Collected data
==*==

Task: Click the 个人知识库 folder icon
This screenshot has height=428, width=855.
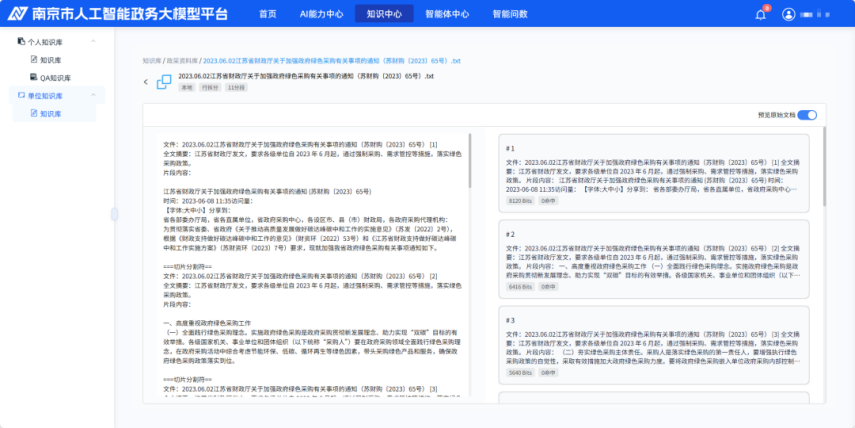Action: tap(22, 42)
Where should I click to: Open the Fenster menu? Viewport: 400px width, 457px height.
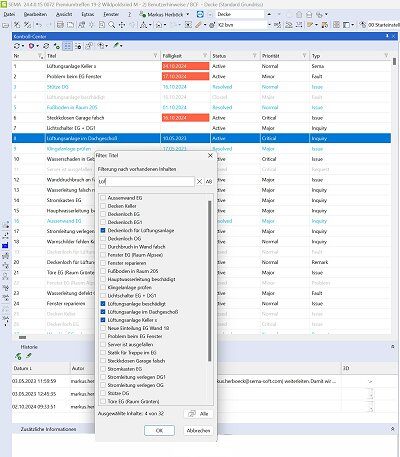pos(111,14)
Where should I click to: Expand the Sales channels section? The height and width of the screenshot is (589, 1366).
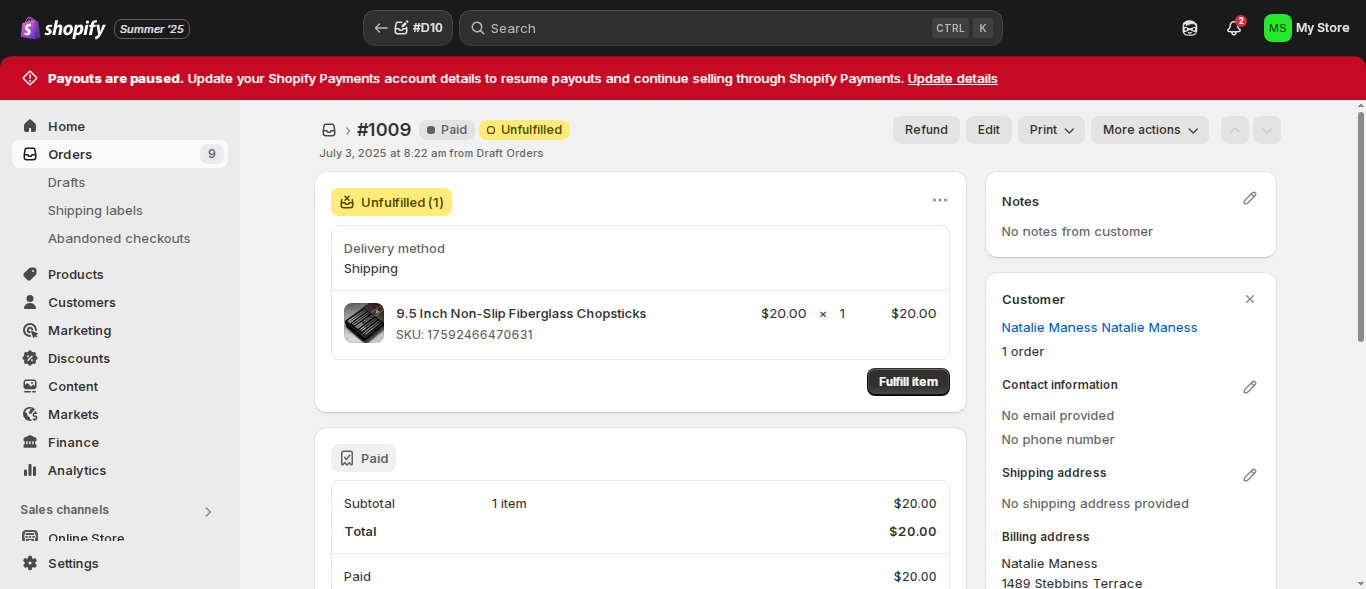pos(208,511)
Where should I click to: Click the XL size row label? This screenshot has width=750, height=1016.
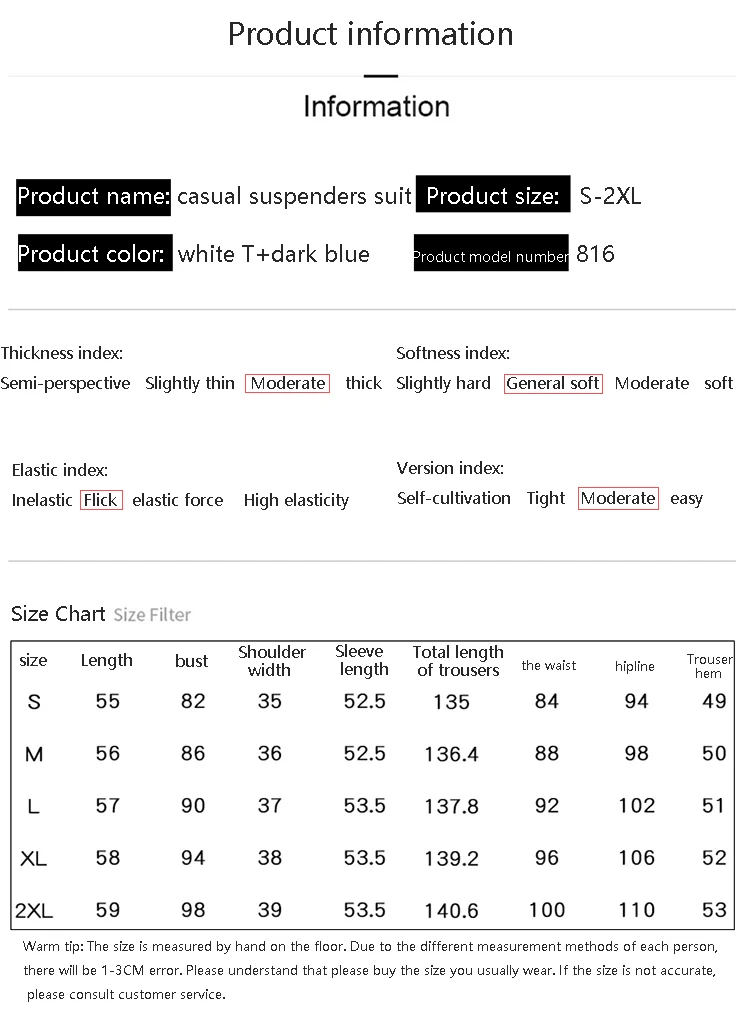coord(33,859)
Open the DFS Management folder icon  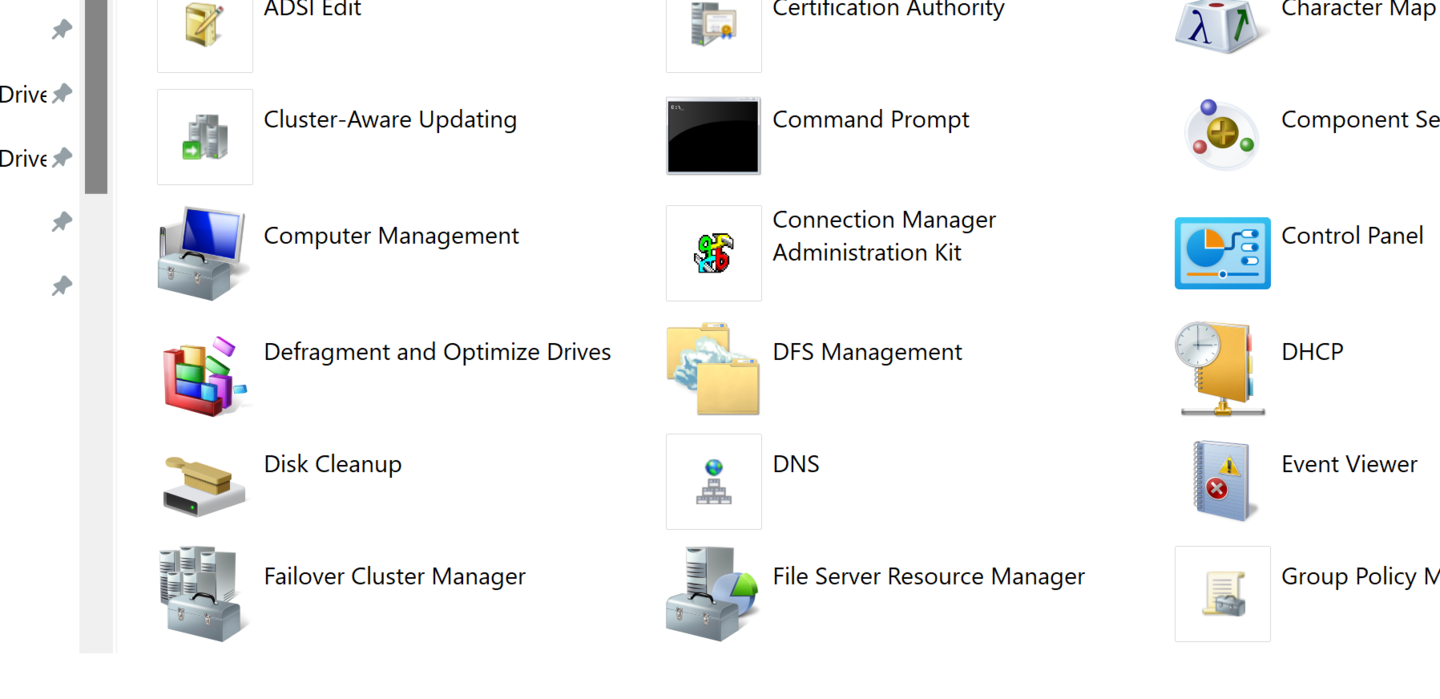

==*==

Task to complete: Would you reproduce the lines from the one with "This screenshot has height=428, width=855." through the final line of the data above, exactly and only those, without any pictures?

Final answer:
This screenshot has height=428, width=855.
Action: tap(22, 42)
Where should I click to: Open the Fenster menu? Viewport: 400px width, 457px height.
pos(111,14)
Where should I click to: Expand the Sales channels section? The height and width of the screenshot is (589, 1366).
pos(208,511)
Where should I click to: Click the XL size row label? This screenshot has width=750, height=1016.
coord(33,859)
Open the DFS Management folder icon  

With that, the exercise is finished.